__PROBLEM REQUIREMENTS__
Reproduce the items word for word, everything from the very first line down to and including the line that contains "Action: (151, 153)".

(Data for locating visible targets)
* Begin *

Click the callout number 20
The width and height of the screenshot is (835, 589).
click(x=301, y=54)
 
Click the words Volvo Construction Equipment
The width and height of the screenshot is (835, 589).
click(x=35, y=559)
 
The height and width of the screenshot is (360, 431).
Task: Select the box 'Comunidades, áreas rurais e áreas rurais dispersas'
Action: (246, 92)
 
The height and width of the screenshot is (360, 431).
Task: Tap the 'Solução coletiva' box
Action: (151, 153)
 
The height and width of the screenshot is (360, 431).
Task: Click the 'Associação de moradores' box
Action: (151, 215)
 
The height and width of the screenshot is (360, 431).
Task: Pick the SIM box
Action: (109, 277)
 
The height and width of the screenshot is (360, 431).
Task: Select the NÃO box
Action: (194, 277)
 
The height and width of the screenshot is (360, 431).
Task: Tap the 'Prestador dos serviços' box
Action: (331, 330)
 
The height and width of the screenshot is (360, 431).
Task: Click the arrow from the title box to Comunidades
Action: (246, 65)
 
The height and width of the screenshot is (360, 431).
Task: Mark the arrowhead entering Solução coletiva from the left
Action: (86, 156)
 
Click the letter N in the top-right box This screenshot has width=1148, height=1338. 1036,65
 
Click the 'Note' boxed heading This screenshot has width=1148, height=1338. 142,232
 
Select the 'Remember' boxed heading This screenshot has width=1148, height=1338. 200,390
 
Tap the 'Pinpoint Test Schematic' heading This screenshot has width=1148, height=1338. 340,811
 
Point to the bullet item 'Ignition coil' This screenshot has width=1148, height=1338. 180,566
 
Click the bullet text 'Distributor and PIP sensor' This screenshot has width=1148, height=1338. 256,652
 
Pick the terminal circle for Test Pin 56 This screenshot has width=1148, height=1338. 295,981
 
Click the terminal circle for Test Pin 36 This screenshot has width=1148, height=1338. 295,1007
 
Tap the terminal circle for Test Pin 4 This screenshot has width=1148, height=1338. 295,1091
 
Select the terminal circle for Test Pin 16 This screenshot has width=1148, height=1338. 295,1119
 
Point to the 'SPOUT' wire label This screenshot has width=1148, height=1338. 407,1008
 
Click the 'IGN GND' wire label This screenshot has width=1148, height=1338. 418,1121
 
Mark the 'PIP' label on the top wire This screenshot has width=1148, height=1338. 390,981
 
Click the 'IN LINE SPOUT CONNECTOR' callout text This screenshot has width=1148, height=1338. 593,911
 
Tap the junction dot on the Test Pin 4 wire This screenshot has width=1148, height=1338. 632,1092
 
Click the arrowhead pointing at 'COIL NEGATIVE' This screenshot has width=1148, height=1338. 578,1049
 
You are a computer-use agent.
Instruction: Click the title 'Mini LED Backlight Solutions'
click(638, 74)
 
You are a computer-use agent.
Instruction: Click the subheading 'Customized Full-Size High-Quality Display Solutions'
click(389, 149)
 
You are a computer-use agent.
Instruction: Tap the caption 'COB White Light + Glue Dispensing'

* End *

__EXPECTED ANSWER__
Click the callout number 20
The width and height of the screenshot is (835, 589).
click(x=301, y=54)
 
Click the words Volvo Construction Equipment
The width and height of the screenshot is (835, 589).
click(x=35, y=559)
 
The height and width of the screenshot is (360, 431).
Task: Select the box 'Comunidades, áreas rurais e áreas rurais dispersas'
Action: (246, 92)
 
The height and width of the screenshot is (360, 431).
Task: Tap the 'Solução coletiva' box
Action: (151, 153)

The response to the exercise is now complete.